For retail clients, the existing 2020 bond has cheapened by 20bps as a result of the new issuance and is currently available at an indicative yield of 6.55%.

Other credit margins and trading activity

The Sydney Airport capital indexed bonds (CIB) continued to be the top performers in the inflation linked space last week as supply in the 2030 line drove clients to switch exposure from the shorter dated 2020 for the pickup in yield. The switch resulted in ample supply of the 2020, for which demand has been constant, pushing turnover across both securities to $6m for the week. Both lines are currently available, however falling interest rates could see offers become more expensive.  Current indicative offer yields are below:

  • Sydney Airport Nov 2020: 6.10%
  • Sydney Airport Nov 2030: 6.85%

Elsewhere in the inflation space, Envestra Aug 2025 has traded actively as supply continues to trickle through from the institutional market. Envestra is typically a very hard-to-source line of stock, so availability is expected to be short-lived. Among inflation annuity bonds (IABs) the JEM NSW Schools 2031 continues to offer value at an indicative offer level of 5.70%. A good supply of stock is currently accessible.

Continued institutional buying interest among Tier 1 securities again saw the Rabo Dec 2014 fixed and floating rate lines being the most actively traded issues for the asset type. The fixed line capped our most traded securities list at $18m with the floating coming in at $7.5m in total turnover for the week.

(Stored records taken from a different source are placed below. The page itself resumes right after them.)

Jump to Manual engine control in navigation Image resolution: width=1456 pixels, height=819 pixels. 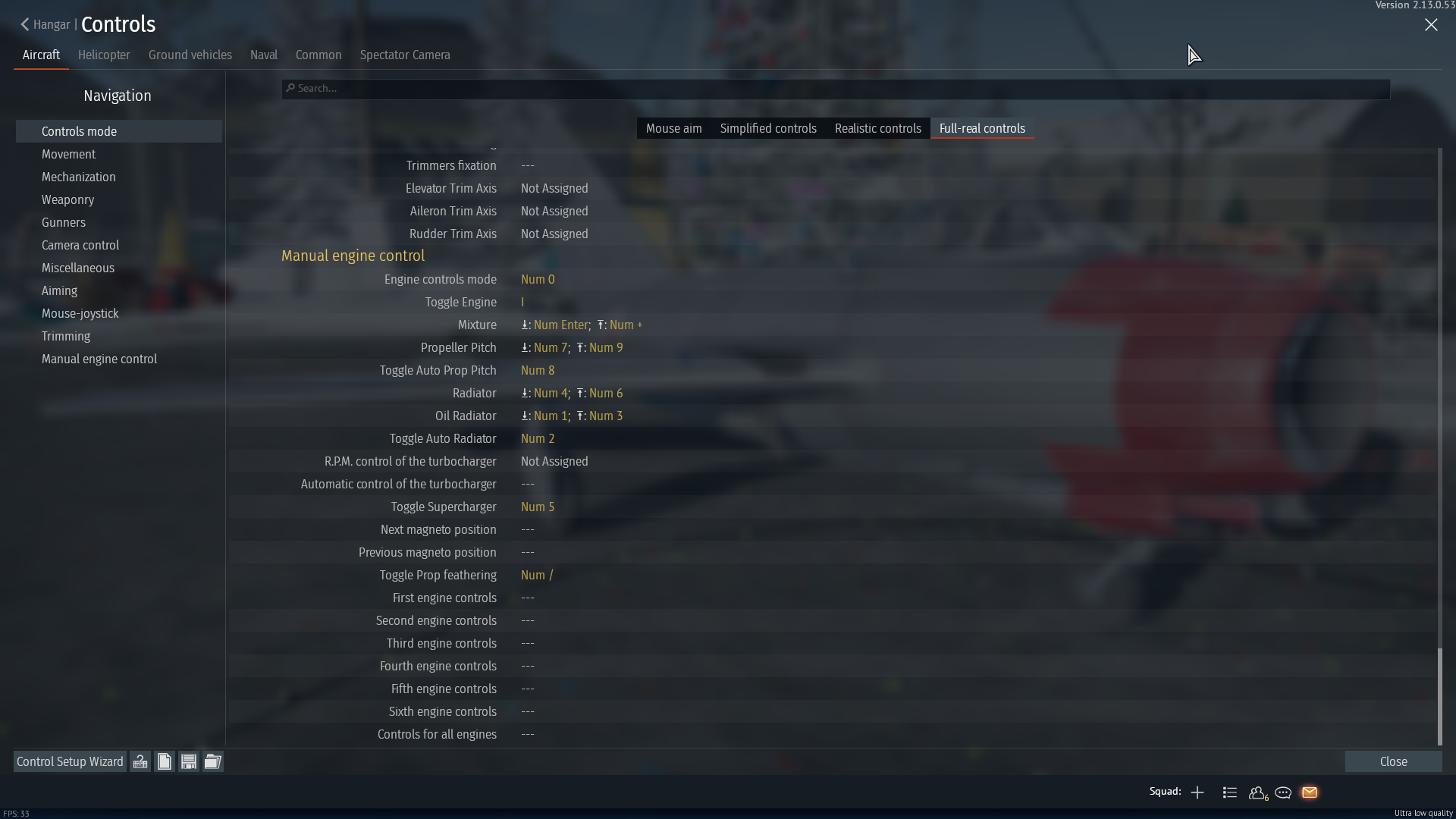pos(99,359)
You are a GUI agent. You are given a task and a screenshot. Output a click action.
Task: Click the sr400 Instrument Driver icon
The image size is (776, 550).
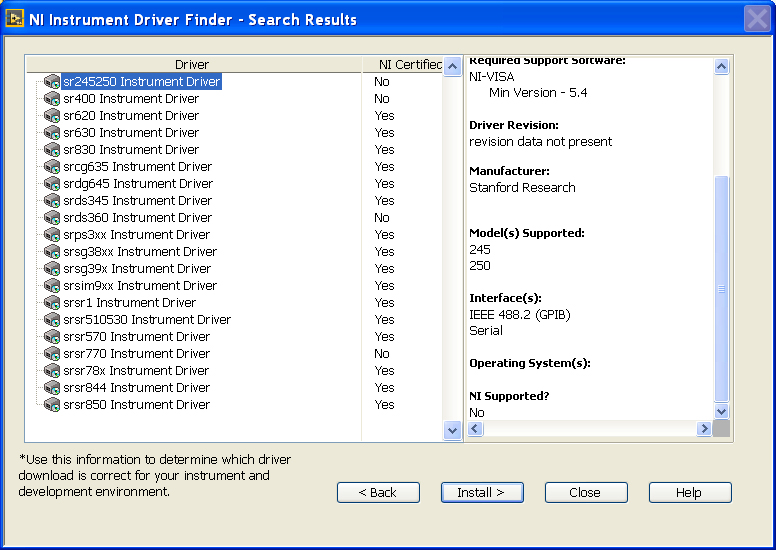coord(52,99)

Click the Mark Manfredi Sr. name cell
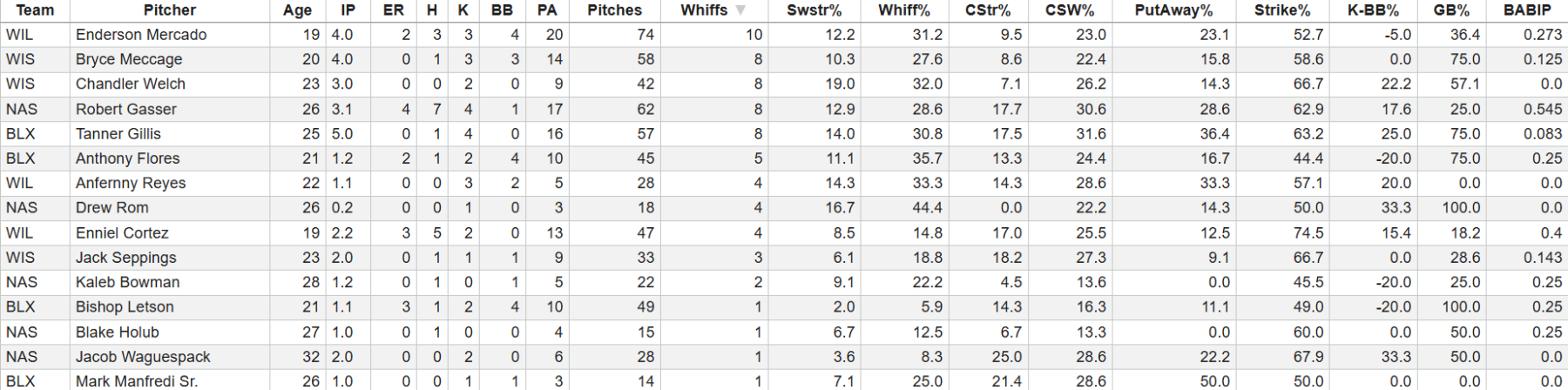point(137,381)
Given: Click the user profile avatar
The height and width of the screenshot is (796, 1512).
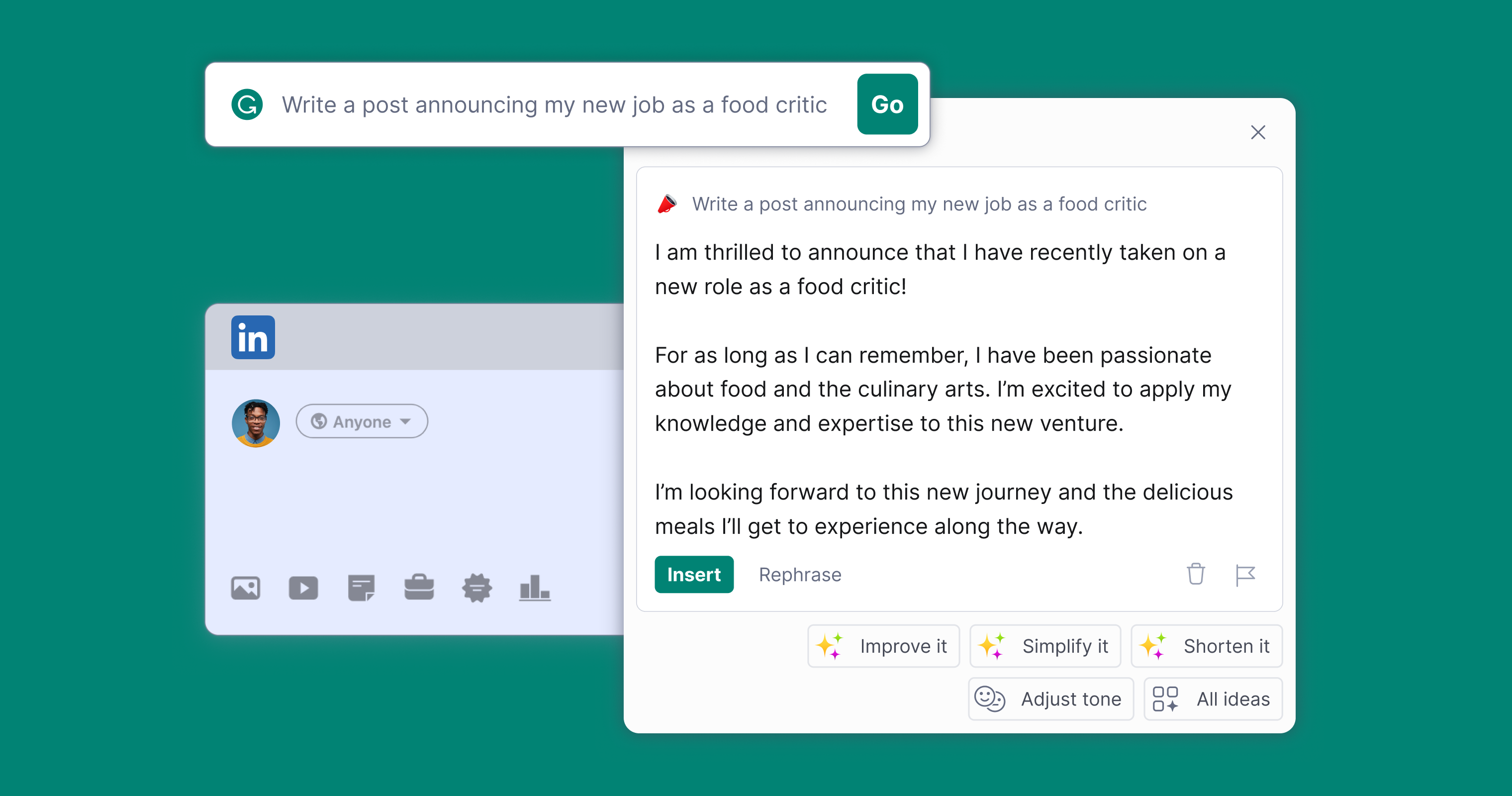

Profit taking among holders of short dated Tier 1 securities saw buying interest towards higher yielding, medium dated issues such as the CBL Apr 2019 fixed rate bond. The recent downward trend in interest rates coupled with continued interest in high yield debt has seen a rally among many of our favourite fixed rate bonds.

Offers among Lower Tier 2 floating rate notes (FRNs) have begun steadily trading tighter. The BENAU Jan 2019 is a prime example, as strong retail demand continues to squeeze the trading margin tighter. BENAU is currently offered at an indicative trading margin of BBSW+2.16%.


Offer levels are indicative as at 13 May 2014 and subject to change based on demand and market movements.

Yields for floating rate notes are estimated as the sum of the swap rate to maturity / call and the trading margin.

Yields for capital indexed bonds and index annuity bonds are estimated as the real yield plus a 2.50% inflation assumption.